Start of Provided records
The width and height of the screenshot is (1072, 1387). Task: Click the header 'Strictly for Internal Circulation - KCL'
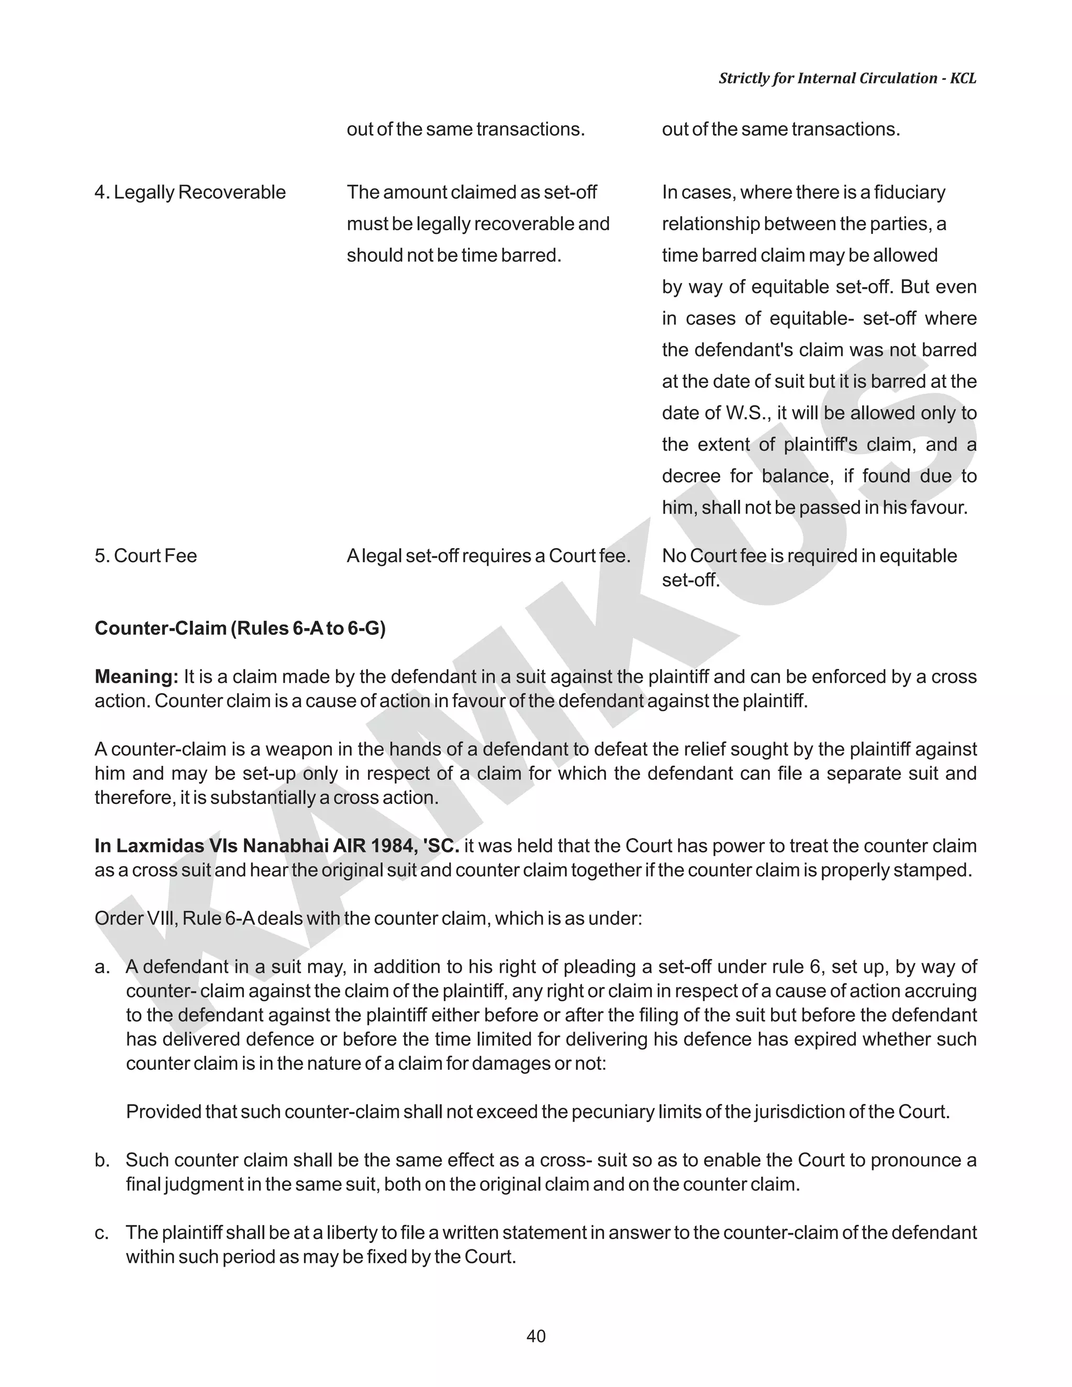(x=847, y=78)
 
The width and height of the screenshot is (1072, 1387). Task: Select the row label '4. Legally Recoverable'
(x=191, y=193)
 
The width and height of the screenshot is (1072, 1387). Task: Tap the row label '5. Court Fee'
(x=146, y=556)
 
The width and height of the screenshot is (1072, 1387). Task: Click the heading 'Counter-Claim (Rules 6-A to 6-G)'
(x=240, y=628)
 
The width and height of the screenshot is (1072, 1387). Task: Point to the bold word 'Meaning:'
(x=137, y=676)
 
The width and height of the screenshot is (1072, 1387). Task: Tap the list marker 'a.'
(x=102, y=967)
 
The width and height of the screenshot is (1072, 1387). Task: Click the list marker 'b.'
(x=102, y=1160)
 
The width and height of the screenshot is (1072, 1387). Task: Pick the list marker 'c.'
(x=102, y=1233)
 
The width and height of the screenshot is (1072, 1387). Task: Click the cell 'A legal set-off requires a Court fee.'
(x=488, y=556)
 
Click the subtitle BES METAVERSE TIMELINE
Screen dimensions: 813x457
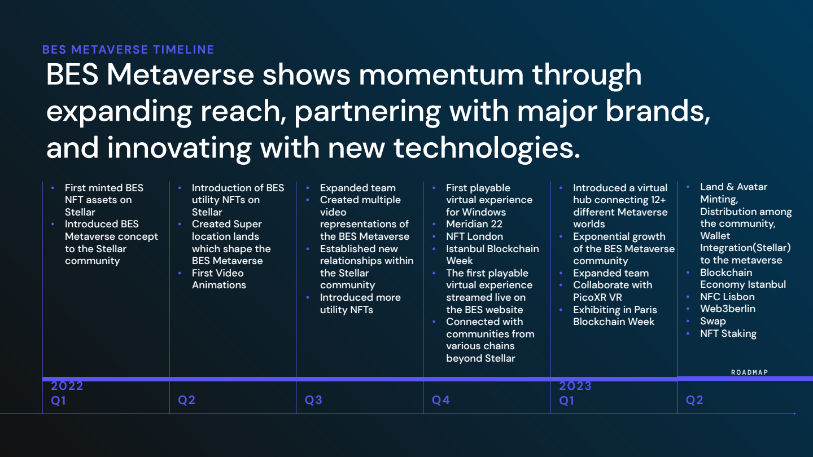128,50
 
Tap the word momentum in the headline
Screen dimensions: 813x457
441,75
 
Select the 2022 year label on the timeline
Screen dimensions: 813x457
67,386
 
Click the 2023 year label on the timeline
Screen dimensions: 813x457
575,386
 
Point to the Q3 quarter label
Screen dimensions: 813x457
313,400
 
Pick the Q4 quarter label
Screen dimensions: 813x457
441,400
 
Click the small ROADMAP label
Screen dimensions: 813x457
750,372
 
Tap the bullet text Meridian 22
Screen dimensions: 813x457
474,224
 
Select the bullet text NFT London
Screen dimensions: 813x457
474,236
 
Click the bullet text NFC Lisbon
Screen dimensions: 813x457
727,297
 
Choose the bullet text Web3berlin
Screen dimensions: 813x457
728,309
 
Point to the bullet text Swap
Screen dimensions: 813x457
713,322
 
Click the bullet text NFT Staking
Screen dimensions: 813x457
728,333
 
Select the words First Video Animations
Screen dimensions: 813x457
219,279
End of Provided records
# Problem to solve
Repeat every line of the material above word for word, leaving out the pictures.

# Exercise output
The width and height of the screenshot is (1072, 1387). Task: Click the header 'Strictly for Internal Circulation - KCL'
(x=847, y=78)
 
The width and height of the screenshot is (1072, 1387). Task: Select the row label '4. Legally Recoverable'
(x=191, y=193)
 
The width and height of the screenshot is (1072, 1387). Task: Tap the row label '5. Court Fee'
(x=146, y=556)
 
The width and height of the screenshot is (1072, 1387). Task: Click the heading 'Counter-Claim (Rules 6-A to 6-G)'
(x=240, y=628)
 
The width and height of the screenshot is (1072, 1387). Task: Point to the bold word 'Meaning:'
(x=137, y=676)
 
The width and height of the screenshot is (1072, 1387). Task: Tap the list marker 'a.'
(x=102, y=967)
 
The width and height of the screenshot is (1072, 1387). Task: Click the list marker 'b.'
(x=102, y=1160)
 
The width and height of the screenshot is (1072, 1387). Task: Pick the list marker 'c.'
(x=102, y=1233)
 
The width and height of the screenshot is (1072, 1387). Task: Click the cell 'A legal set-off requires a Court fee.'
(x=488, y=556)
 
Click the subtitle BES METAVERSE TIMELINE
Screen dimensions: 813x457
128,50
 
Tap the word momentum in the headline
Screen dimensions: 813x457
441,75
 
Select the 2022 year label on the timeline
Screen dimensions: 813x457
67,386
 
Click the 2023 year label on the timeline
Screen dimensions: 813x457
575,386
 
Point to the Q3 quarter label
Screen dimensions: 813x457
313,400
 
Pick the Q4 quarter label
Screen dimensions: 813x457
441,400
 
Click the small ROADMAP label
Screen dimensions: 813x457
750,372
 
Tap the bullet text Meridian 22
Screen dimensions: 813x457
474,224
 
Select the bullet text NFT London
Screen dimensions: 813x457
474,236
 
Click the bullet text NFC Lisbon
Screen dimensions: 813x457
727,297
 
Choose the bullet text Web3berlin
Screen dimensions: 813x457
728,309
 
Point to the bullet text Swap
Screen dimensions: 813x457
713,322
 
Click the bullet text NFT Staking
Screen dimensions: 813x457
728,333
 
Select the words First Video Animations
Screen dimensions: 813x457
219,279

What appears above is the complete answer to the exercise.